• **DATASET EXCERPTS**:
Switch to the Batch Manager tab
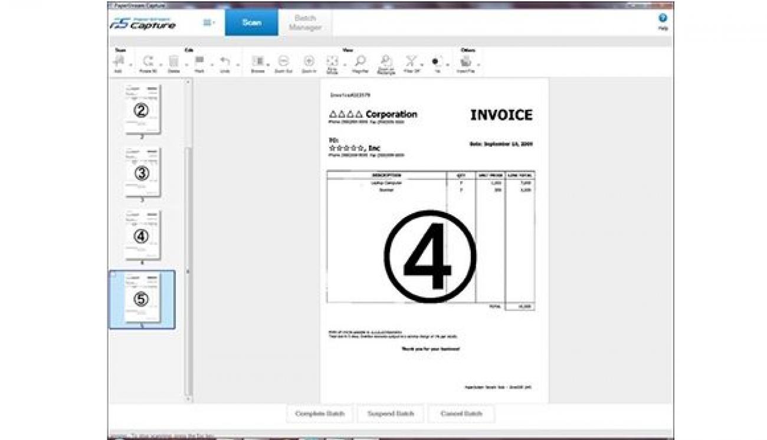The width and height of the screenshot is (767, 440). pyautogui.click(x=305, y=23)
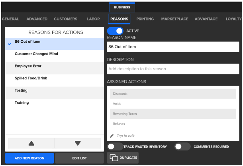Viewport: 243px width, 166px height.
Task: Click the Reason Name text field
Action: [x=173, y=47]
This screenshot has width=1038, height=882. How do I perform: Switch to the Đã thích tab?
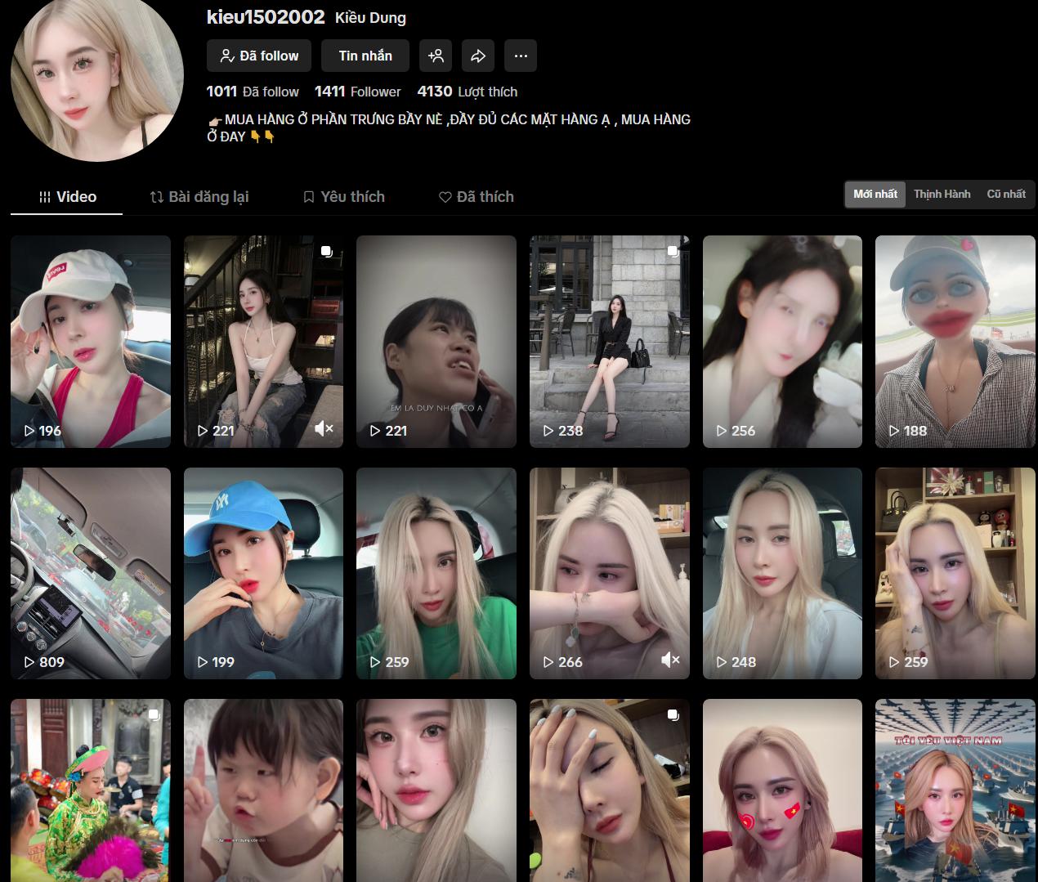point(476,197)
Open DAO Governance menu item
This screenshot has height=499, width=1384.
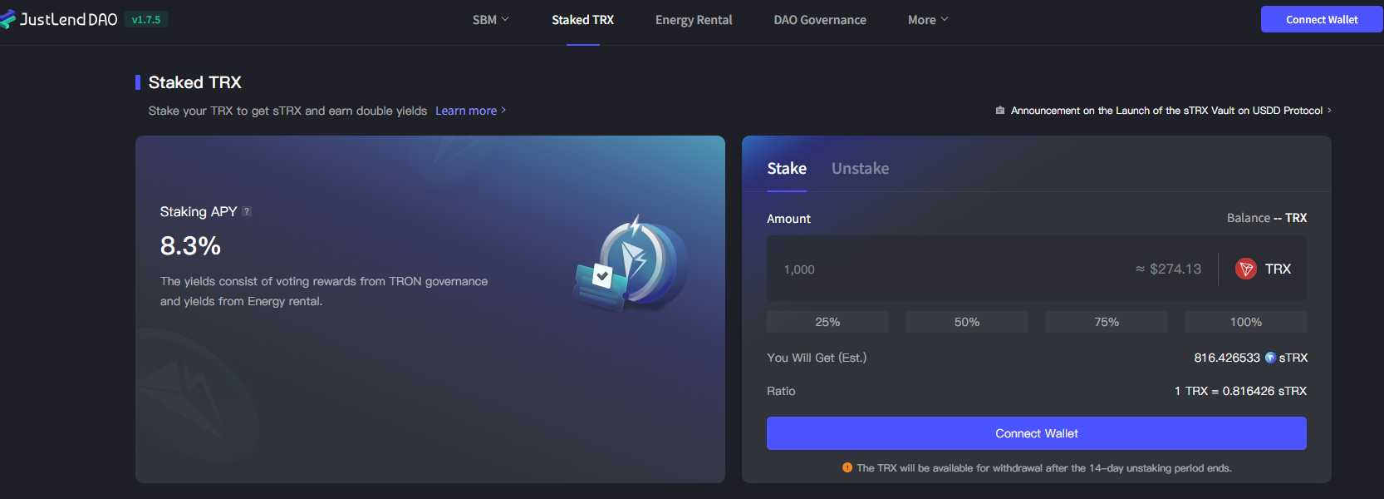tap(820, 19)
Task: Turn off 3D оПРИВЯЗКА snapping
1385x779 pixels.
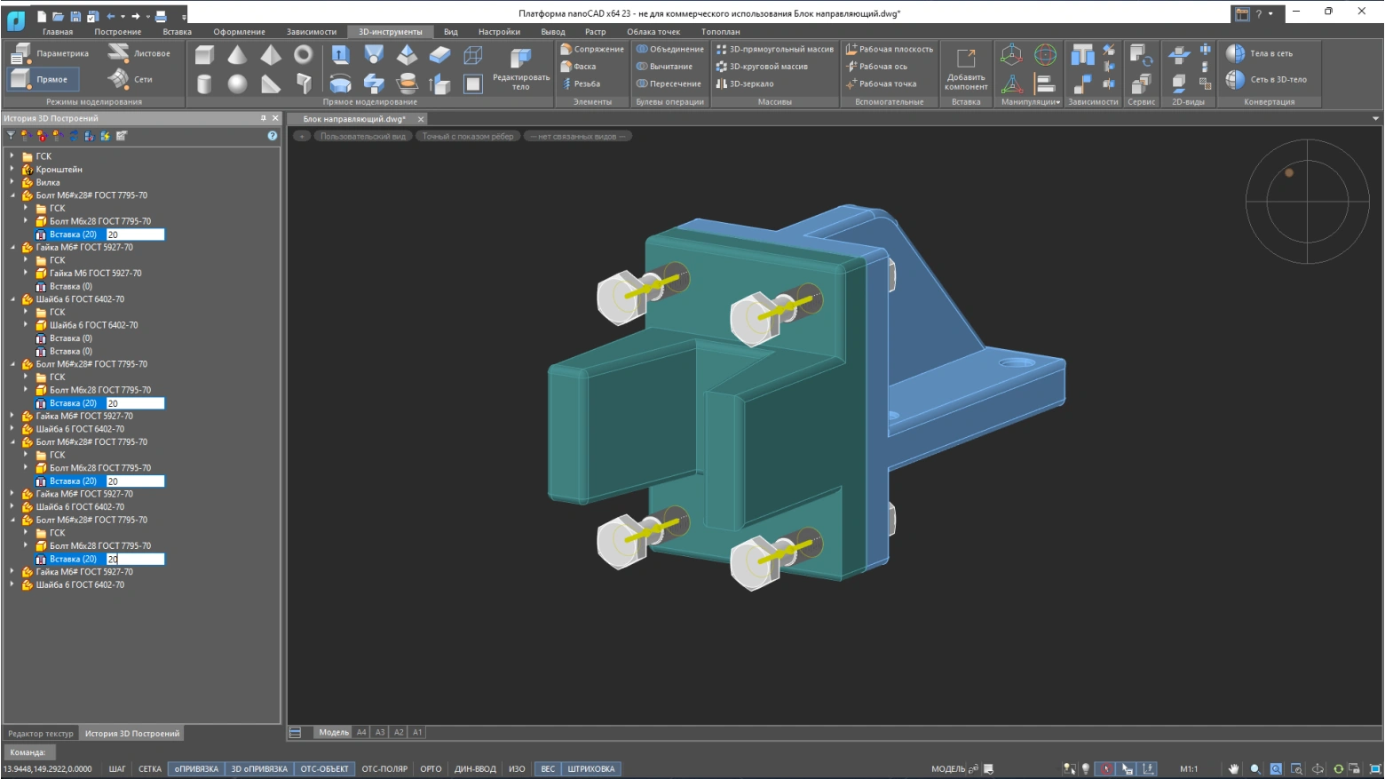Action: click(x=259, y=769)
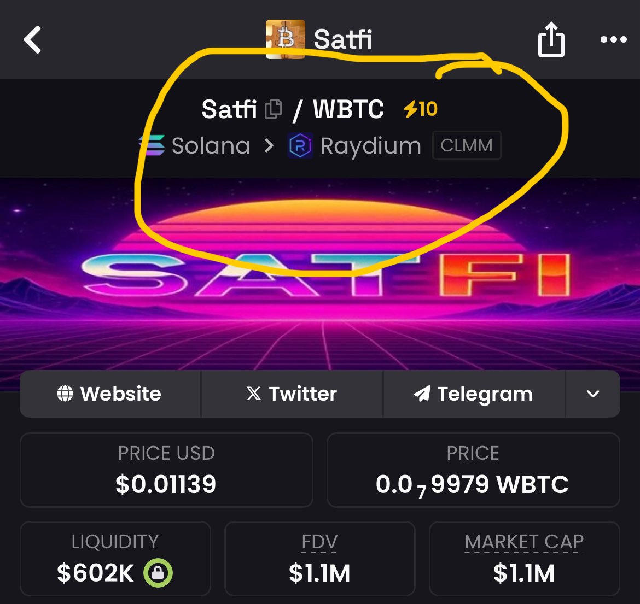640x604 pixels.
Task: Open the Telegram link button
Action: (x=474, y=394)
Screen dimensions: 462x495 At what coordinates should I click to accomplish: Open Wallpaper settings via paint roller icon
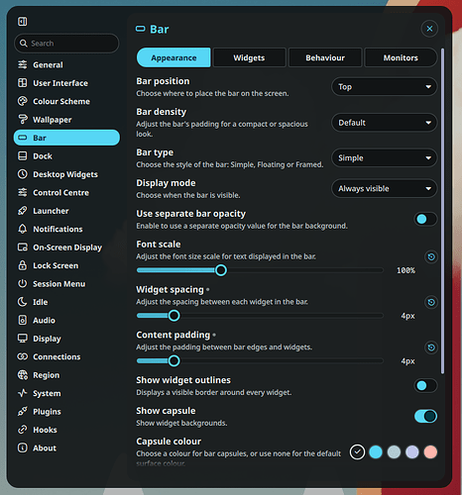click(23, 120)
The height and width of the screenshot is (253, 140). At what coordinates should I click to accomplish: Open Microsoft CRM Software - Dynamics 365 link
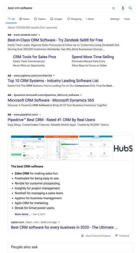pos(51,100)
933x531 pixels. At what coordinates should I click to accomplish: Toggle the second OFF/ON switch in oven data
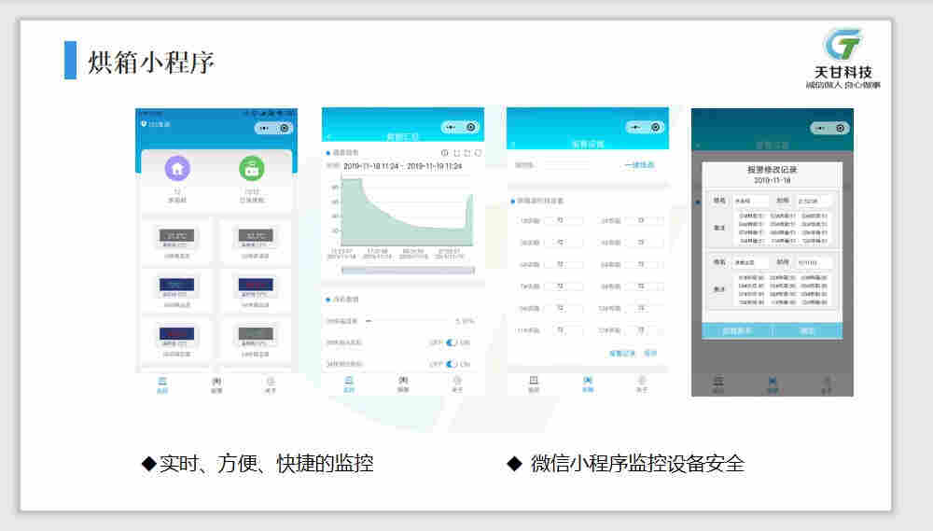point(452,363)
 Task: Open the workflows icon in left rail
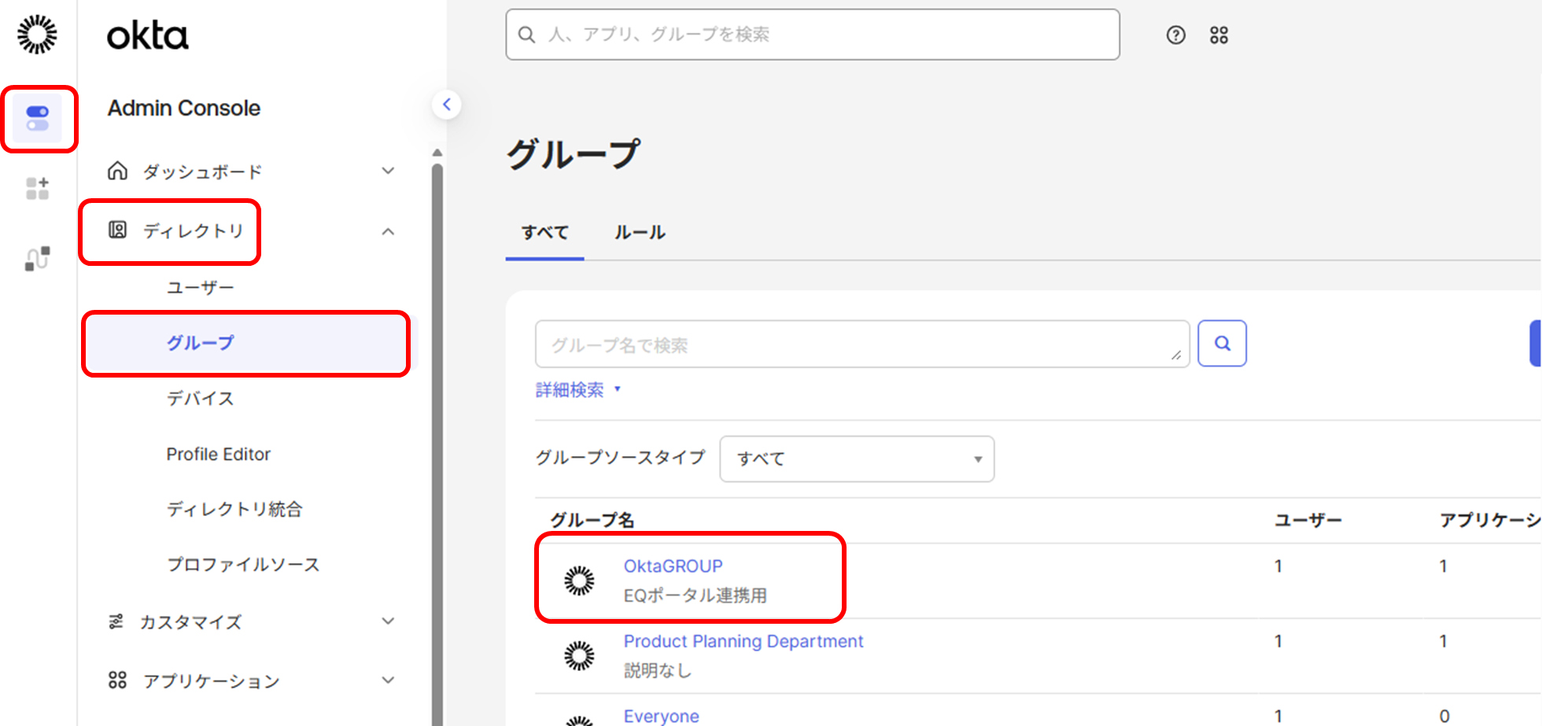(x=37, y=258)
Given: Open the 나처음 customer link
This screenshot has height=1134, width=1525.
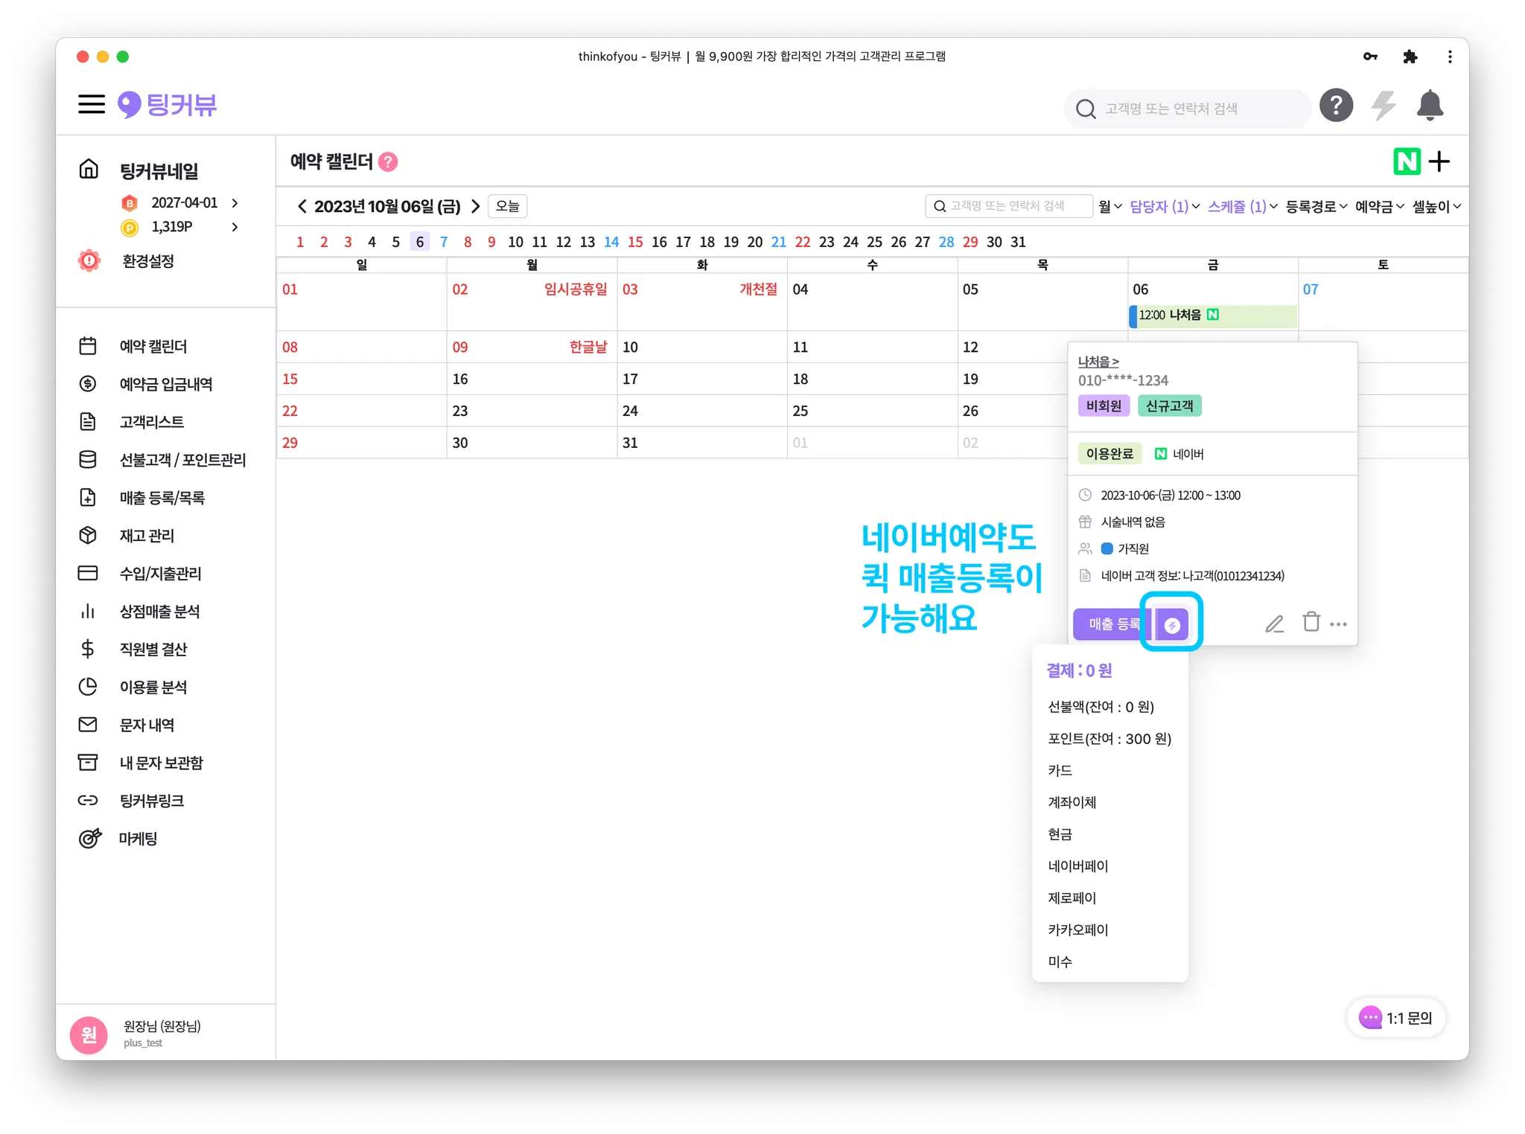Looking at the screenshot, I should [1098, 362].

• **WHAT THE TASK REQUIRES**:
Update the records above by replacing every instance of "At what coordinates should I click to accomplish" with "Where should I click to do" and leaving all other text unchanged. Give the full records again without the pictures.

• **ANSWER TO THIS PROBLEM**:
Switch to the Batch Manager tab
The width and height of the screenshot is (767, 440). pyautogui.click(x=305, y=23)
Viewport: 243px width, 166px height.
Task: Click the Reason Name text field
Action: [x=173, y=47]
This screenshot has width=1038, height=882. How do I perform: Switch to the Đã thích tab?
point(476,197)
Open DAO Governance menu item
This screenshot has height=499, width=1384.
tap(820, 19)
Task: Turn off 3D оПРИВЯЗКА snapping
1385x779 pixels.
Action: click(x=259, y=769)
640x604 pixels.
Task: Open the Telegram link button
Action: (x=474, y=394)
Screen dimensions: 462x495 Where should I click to do: Open Wallpaper settings via paint roller icon
click(23, 120)
The height and width of the screenshot is (253, 140). Where should I click to do: Open Microsoft CRM Software - Dynamics 365 link
pos(51,100)
933x531 pixels. Where should I click to do: Toggle the second OFF/ON switch in oven data
point(452,363)
 Task: Open the workflows icon in left rail
(x=37, y=258)
Given: Open the 나처음 customer link
This screenshot has height=1134, width=1525.
Looking at the screenshot, I should [1098, 362].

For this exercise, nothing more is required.